Oleh: Rai Rahman Indra
Apa itu Ahmadiyah?
Sampai saat inipun, sepertinya orang-orang masih bertanya-tanya tentang mereka, yang kalau di berita-berita disebut aliran sesat. Mempercayai nabi selain Muhammad dan sembahyang di masjid dengan kaumnya sendiri. Berkesan ekslusif dan menyimpang dari Islam. Tapi apakah dengan begitu, mereka patut dibenci dan kemudian diserang?
Membaca kisah Maryam, lalu menggiring kita untuk melihat Ahmadiyah dari dalam. Tentang apa yang mereka rasa saat menjadi berbeda, dan kemudian terkucilkan karena dianggap minoritas dan menyimpang.
Cerita dibuka saat Maryam kembali ke kampung halamannya di Lombok, setelah hampir kira-kira sepuluh tahun di jakarta. Tertulis Januari 2005. Maryam merasa ragu dan gamang, karena pulang berarti ia dihadapkan pada semua kenangan pahit yang pernah ia tinggalkan, keluarga dan keyakinannya.

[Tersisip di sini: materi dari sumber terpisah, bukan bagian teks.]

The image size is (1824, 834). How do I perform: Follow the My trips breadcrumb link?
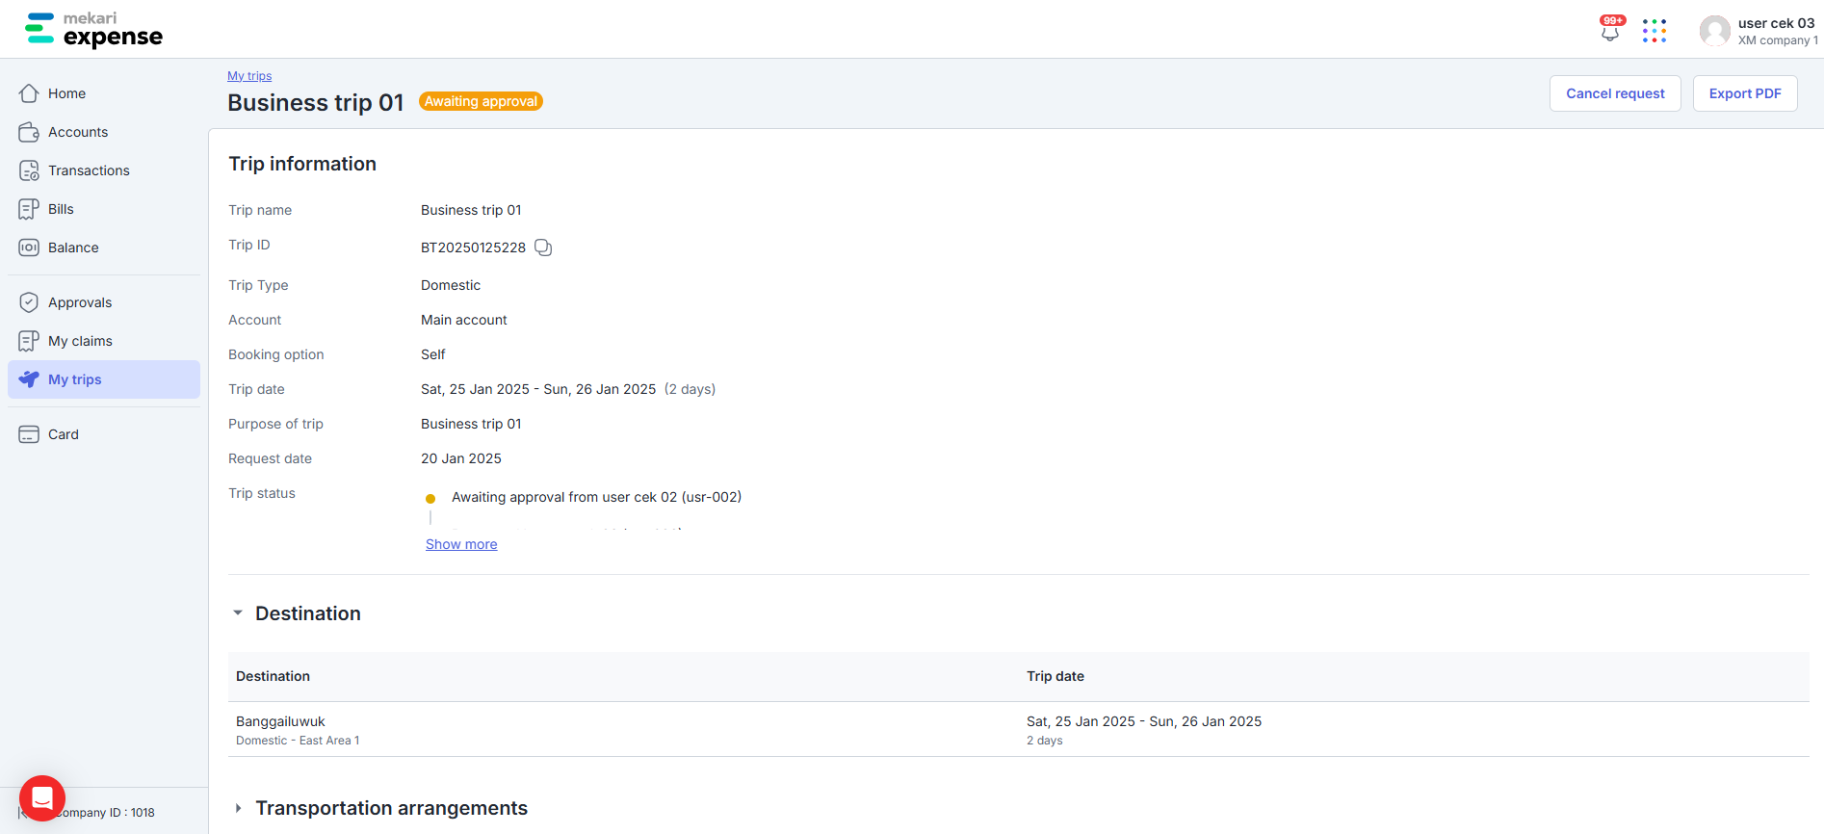point(249,76)
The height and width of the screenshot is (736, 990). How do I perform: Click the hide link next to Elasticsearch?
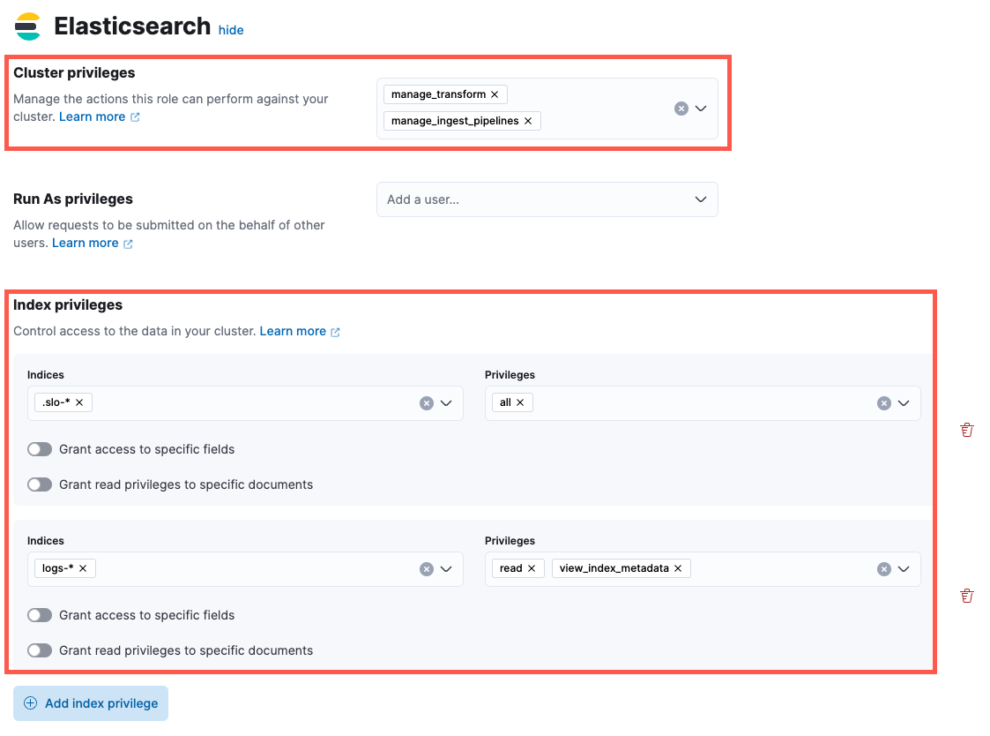coord(230,30)
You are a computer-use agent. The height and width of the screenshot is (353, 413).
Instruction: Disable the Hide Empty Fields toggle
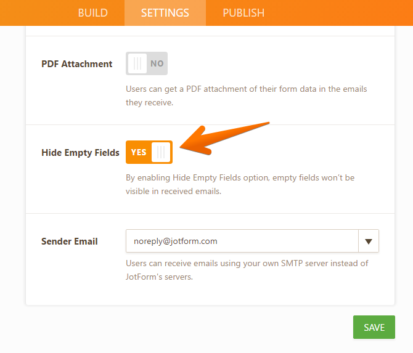pos(149,152)
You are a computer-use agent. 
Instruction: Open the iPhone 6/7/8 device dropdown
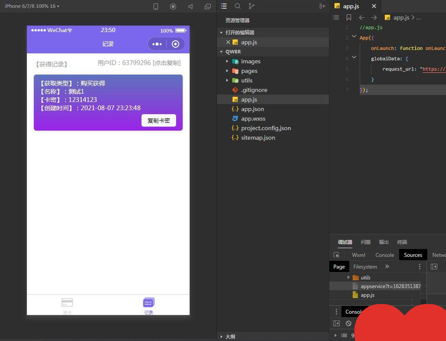point(32,6)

Gerupuk, hanyalah kampung kecil di sudut timur pesisir selatan Lombok. Nyaris tak dikenal. Peta-peta wisata menggambarkan hanya Kuta sebagai satu-satunya nama tempat di sepanjang garis pantai itu. Baru tahun-tahun belakangan, ketika orang-orang asing mulai mengetahui ada ombak tinggi di kampung ini Gerupuk mulai didatangi. (hal 41).
Di kampung itulah Maryam dan penganut Ahmadiyah tinggal. Tapi tahun 2005 situasi sudah berubah, Maryam tidak menemukan lagi keluarganya dan warga Ahmadi lainnya. Kemana mereka?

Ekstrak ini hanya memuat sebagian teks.